La douleur était telle qu’elle n’en aurait jamais trouvé les mots pour la décrire. Chose fut telle qu’elle ne mourut cependant pas sur le coup. Une agonie lente qu’elle croyait alors faire face seule, mais lorsque la présence d’une silhouette se fit sentir à ses pieds, Ellyana trouva la force d’ouvrir ses paupières. Le visage de Thranduil se dessina à travers les larmes qui embrumaient son regard et un sourire pâle marqua ses lèvres teintées par son propre sang. Elle n’avait plus la force de parler. Sa main serra faiblement celle du sindar lorsqu’il la prit doucement entre ses doigts, elle voyait bien la détresse dans ses yeux.
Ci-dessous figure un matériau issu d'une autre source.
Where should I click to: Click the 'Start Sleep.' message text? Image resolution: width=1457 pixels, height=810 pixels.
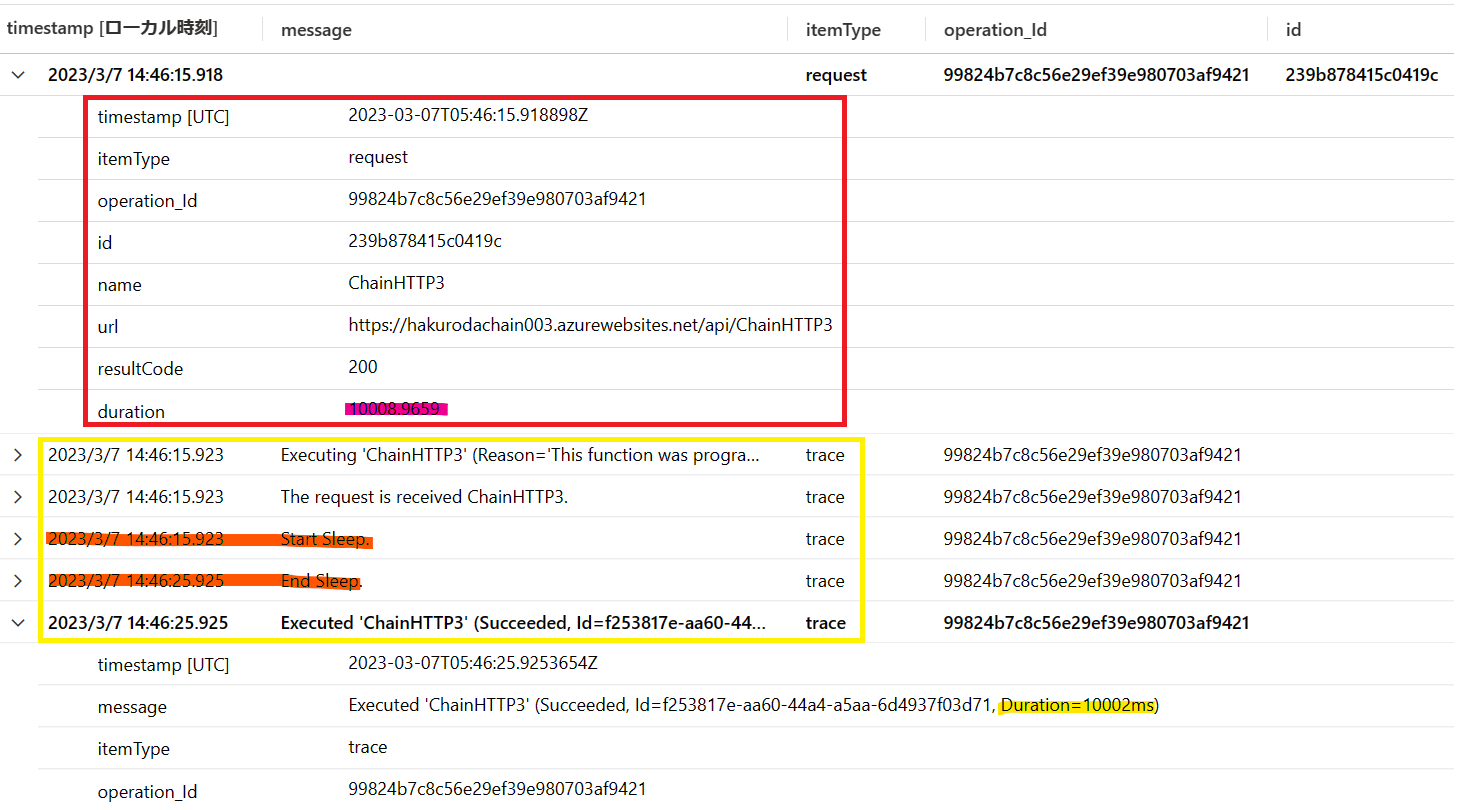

Ne pleure pas, honeg. Petit frère. Dès qu’elle l’avait vu, il lui avait fait penser à Finë. Le reste s’était fait de lui-même. À mesure que la lueur de vie faiblissait dans son regard, sa force de lutter s’estompait peu à peu. Ses pupilles azures disparurent lentement sous ses paupières closent qu’elle ne parvenait plus à maintenir ouvertes. Et même si elle s’éteignit dans les bras de Thranduil, sa dernière pensée qui marqua son départ fut pour Glorfindel.
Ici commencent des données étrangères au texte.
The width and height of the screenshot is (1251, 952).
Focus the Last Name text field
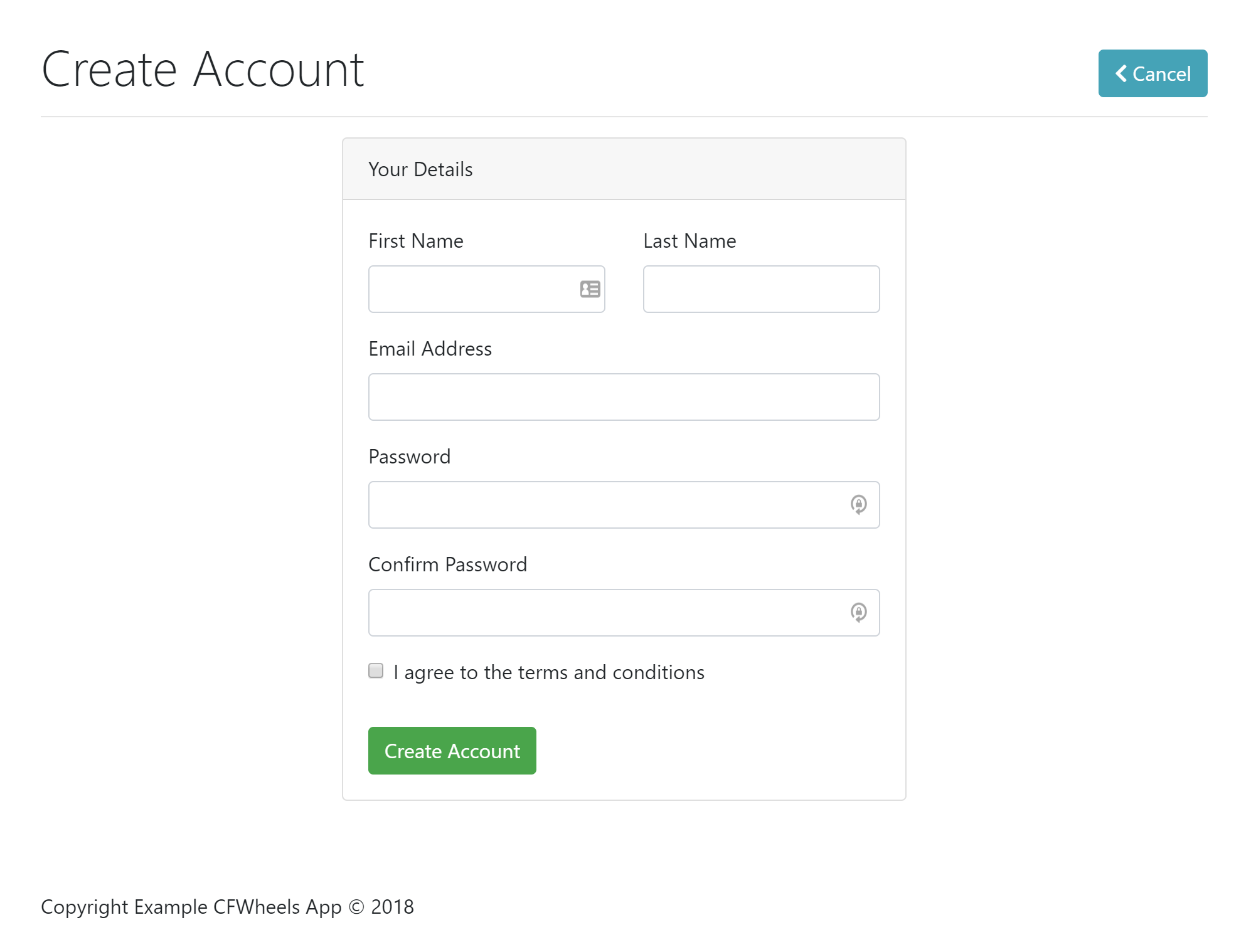[760, 289]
Et elle ne vit jamais son corps être remonté sur la plaine, ni ses frères d’armes pleurer sa mort. Elle ne sut jamais les funérailles qu’on lui leva à Gondolin, ni le vide qu’elle laissa derrière son sillage. Car son esprit était déjà trop loin, par delà la mer.
***
Son séjour dans le Hall de Mandos fut long, car long fut le temps avant que les Valar n’accordent leur pardon. Et elle crut longtemps qu’elle attendrait ici la fin de ce monde. Pourtant, elle fut réincarnée à Valinor après la Guerre de la Grande Colère. Là elle put retournée à Taniquetil, auprès des siens. Sa mort l’avait grandement marqué, mais les Terres Immortelles surent lui apporter le repos, même si les lieux seraient à tous jamais changé par la mort des deux Arbres. Il n’y a pas grand-chose à dire sur les siècles qui s’écoulèrent ensuite, outre qu’elle en déposa les armes et que jamais plus on ne la vit manier le cuir ou le métal pour en faire des armures. Et le temps passa, lentement, mais surement.
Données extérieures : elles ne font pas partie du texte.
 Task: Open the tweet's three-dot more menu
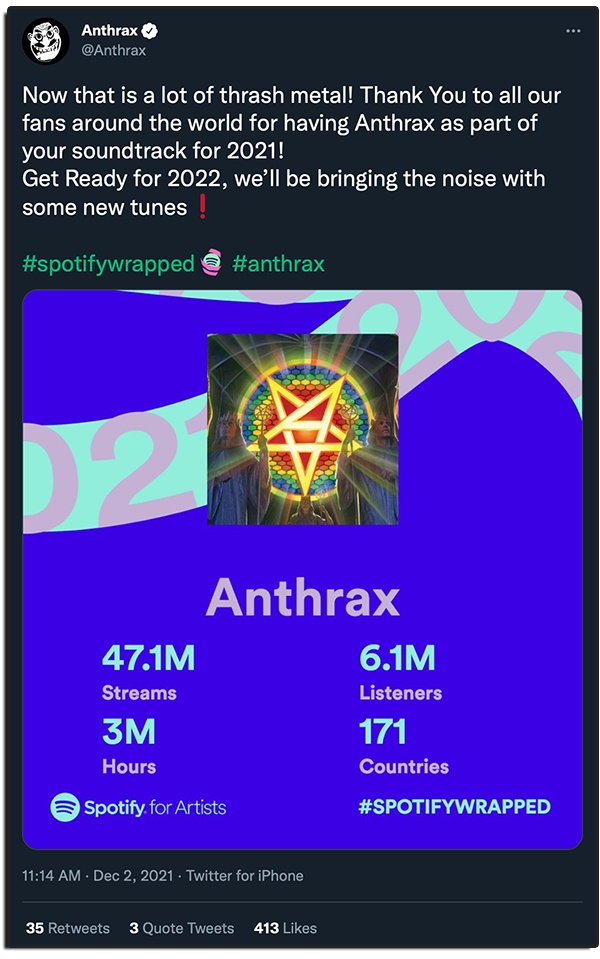point(573,31)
Puis vint le jour où elle fut approchée par les Valar et où on lui demanda de retournée en Terre du Milieu. Cependant, lorsqu’Ellyana s’enquit de savoir pourquoi, on lui répondit simplement qu’elle saurait, en temps et lieux, son rôle. Mais les Grands lurent en elle la peur de connaitre à nouveau le même dessin, car elle n’était pas sans savoir que le Mal rôdait toujours en Arda. Ainsi, Aüle lui confectionna une lance qui ne pourrait être brisée et elle-même reprit un travail qu’elle n’avait pas fait depuis longtemps et se fabriqua sa propre armure. En cette création, elle imprégna tout ce qu’elle put de ses dons, ainsi, nulle arme qui ne serait pas enchantée ne pourrait traverser sa cuirasse. Puis, lorsqu’elle se sentit prête, elle prit un bateau vers les Havres Gris, car, après tout, elle n’avait su résister à cette proposition que les Valar lui avaient faite. Un cadeau et une seconde chance, car elle savait que deux personnes à qui elle tenait beaucoup étaient toujours là-bas. Et la première chose qu’elle comptait faire était d’aller à leur rencontre.